Leave no picture in, and give every entry again exactly.
[Working data — start]
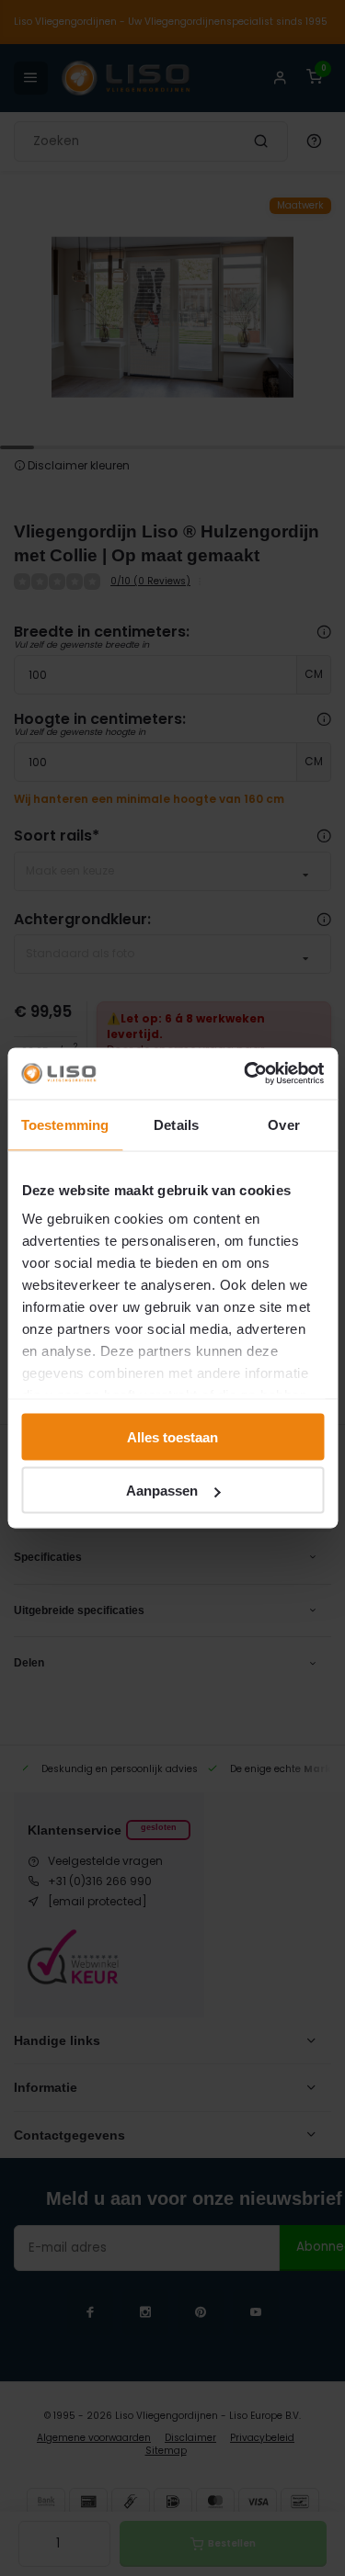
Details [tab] (176, 1124)
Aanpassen (162, 1490)
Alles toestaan (172, 1436)
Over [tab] (283, 1124)
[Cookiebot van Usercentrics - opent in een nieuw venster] (245, 1074)
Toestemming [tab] (65, 1124)
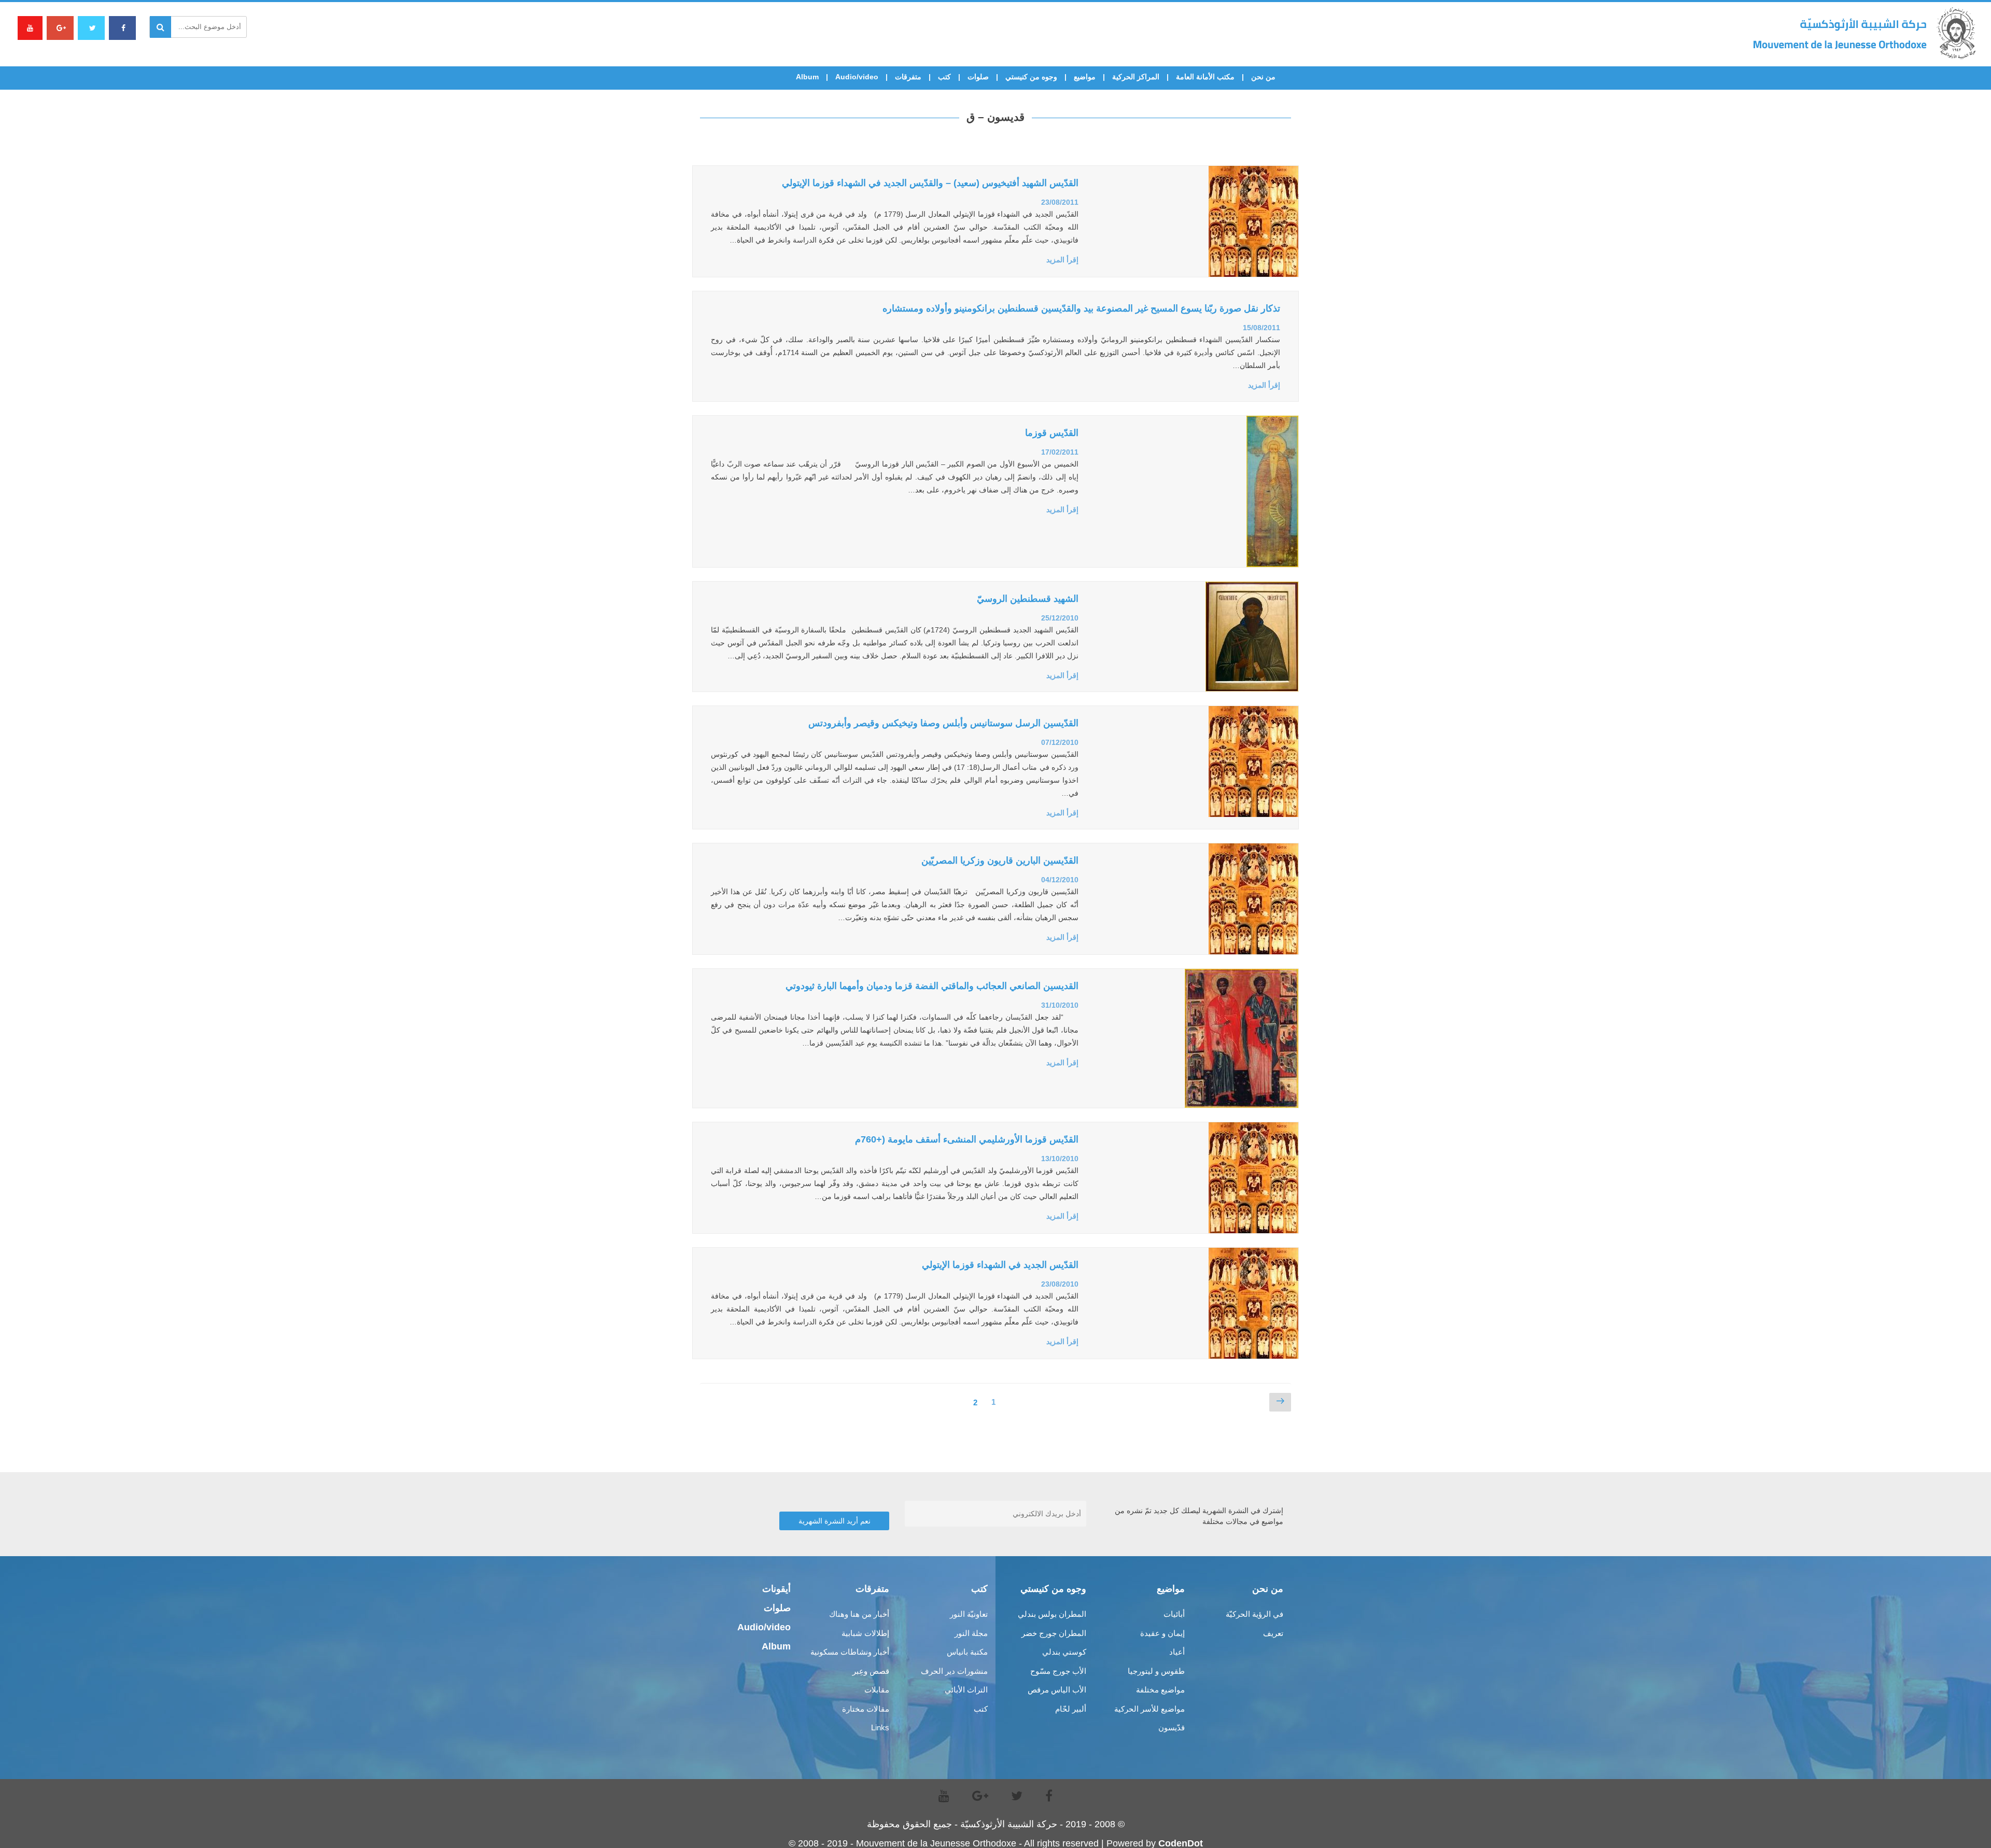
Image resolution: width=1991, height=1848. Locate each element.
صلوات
[Working data — finish]
[Solution]
Details [tab] (176, 1124)
Aanpassen (162, 1490)
Alles toestaan (172, 1436)
Over [tab] (283, 1124)
[Cookiebot van Usercentrics - opent in een nieuw venster] (245, 1074)
Toestemming [tab] (65, 1124)
Image resolution: width=1991, height=1848. Locate each element.
صلوات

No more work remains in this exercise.